=== Exercise set ===
a) Answer these questions from the paper summary below, one answer per line:
(i) Who is listed as the author?
(ii) What type of qubits does the method target?
(iii) According to the TL;DR, which two things does the method combine?
b) List every distinct hyphenated term in the paper summary below. List each term once, regardless of capitalization.
c) Decide whether each statement agrees with the paper summary below. Answer yes or no, and quote the words that decide it.
(i) The method was tested only on an emulator.
(ii) The calibration approach is carried out offline.
(iii) The summary reports a slight reduction in error.

Closed-Loop Phase-Coherence Compensation for Superconducting Qubits Integrated Computational and Hardware Validation of the Aurora Method
Futoshi Hamanoue

TL;DR
This paper demonstrates a practical phase-coherence compensation method, Aurora-DD, that improves the accuracy of superconducting qubits by combining emulator-based offline calibration with hardware validation, showing significant error reduction.
Contribution
The paper introduces Aurora-DD, a novel offline calibration approach for phase coherence correction in superconducting qubits, validated through emulator and hardware experiments.

=== Data ===

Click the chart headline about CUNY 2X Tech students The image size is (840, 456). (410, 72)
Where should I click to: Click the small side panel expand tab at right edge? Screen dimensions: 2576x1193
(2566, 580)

=== Completed exercise ===
a)
(i) Futoshi Hamanoue
(ii) Superconducting qubits
(iii) Emulator-based offline calibration and hardware validation

b)
Closed-Loop
Phase-Coherence (also written phase-coherence)
Aurora-DD
emulator-based

c)
(i) No: "validated through emulator and hardware experiments"
(ii) Yes: "a novel offline calibration approach"
(iii) No: "showing significant error reduction"